Look through the listing below and say how many lines contain the word "computer". Nothing else belongs in the reply.

─── Material to process

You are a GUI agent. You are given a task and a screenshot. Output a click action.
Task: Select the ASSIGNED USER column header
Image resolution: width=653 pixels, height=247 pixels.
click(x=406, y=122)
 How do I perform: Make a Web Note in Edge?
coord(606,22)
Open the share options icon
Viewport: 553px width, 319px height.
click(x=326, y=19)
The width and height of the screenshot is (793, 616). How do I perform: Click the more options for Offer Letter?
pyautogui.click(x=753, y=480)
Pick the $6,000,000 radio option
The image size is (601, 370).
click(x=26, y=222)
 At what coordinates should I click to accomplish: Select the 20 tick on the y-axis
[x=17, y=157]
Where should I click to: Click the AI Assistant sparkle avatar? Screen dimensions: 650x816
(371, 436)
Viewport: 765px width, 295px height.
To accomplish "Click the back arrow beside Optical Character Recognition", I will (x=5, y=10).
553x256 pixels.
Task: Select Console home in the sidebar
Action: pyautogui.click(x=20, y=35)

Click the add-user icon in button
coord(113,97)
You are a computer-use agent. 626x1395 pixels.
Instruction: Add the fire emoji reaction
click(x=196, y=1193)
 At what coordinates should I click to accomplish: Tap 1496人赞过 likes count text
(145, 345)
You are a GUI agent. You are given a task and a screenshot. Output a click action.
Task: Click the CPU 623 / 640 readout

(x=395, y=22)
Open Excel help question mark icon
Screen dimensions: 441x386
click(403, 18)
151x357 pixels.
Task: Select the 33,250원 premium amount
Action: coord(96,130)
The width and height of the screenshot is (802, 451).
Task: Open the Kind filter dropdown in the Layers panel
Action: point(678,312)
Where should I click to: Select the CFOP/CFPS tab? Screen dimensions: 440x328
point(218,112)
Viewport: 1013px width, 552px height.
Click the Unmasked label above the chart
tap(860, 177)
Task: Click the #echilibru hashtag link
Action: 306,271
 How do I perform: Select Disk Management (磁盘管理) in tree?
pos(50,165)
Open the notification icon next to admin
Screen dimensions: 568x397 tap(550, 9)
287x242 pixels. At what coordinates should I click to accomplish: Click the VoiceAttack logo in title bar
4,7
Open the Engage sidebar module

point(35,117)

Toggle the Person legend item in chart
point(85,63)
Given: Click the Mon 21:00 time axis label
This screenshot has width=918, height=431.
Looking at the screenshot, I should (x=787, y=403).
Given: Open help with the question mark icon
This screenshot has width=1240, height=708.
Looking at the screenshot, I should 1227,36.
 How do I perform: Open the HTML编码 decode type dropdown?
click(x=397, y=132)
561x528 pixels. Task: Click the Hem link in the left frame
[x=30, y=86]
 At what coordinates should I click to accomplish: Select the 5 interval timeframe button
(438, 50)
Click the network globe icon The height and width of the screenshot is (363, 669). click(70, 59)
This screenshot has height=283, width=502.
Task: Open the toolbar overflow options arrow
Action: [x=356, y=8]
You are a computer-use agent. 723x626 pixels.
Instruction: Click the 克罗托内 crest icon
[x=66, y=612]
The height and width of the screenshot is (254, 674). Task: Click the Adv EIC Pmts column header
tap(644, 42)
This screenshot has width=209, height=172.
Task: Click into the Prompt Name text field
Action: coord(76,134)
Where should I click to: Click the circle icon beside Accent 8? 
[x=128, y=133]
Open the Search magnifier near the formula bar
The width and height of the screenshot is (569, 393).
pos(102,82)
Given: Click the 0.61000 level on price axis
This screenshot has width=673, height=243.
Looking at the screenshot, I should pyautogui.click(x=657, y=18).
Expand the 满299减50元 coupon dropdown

──────

__Task solution__.
2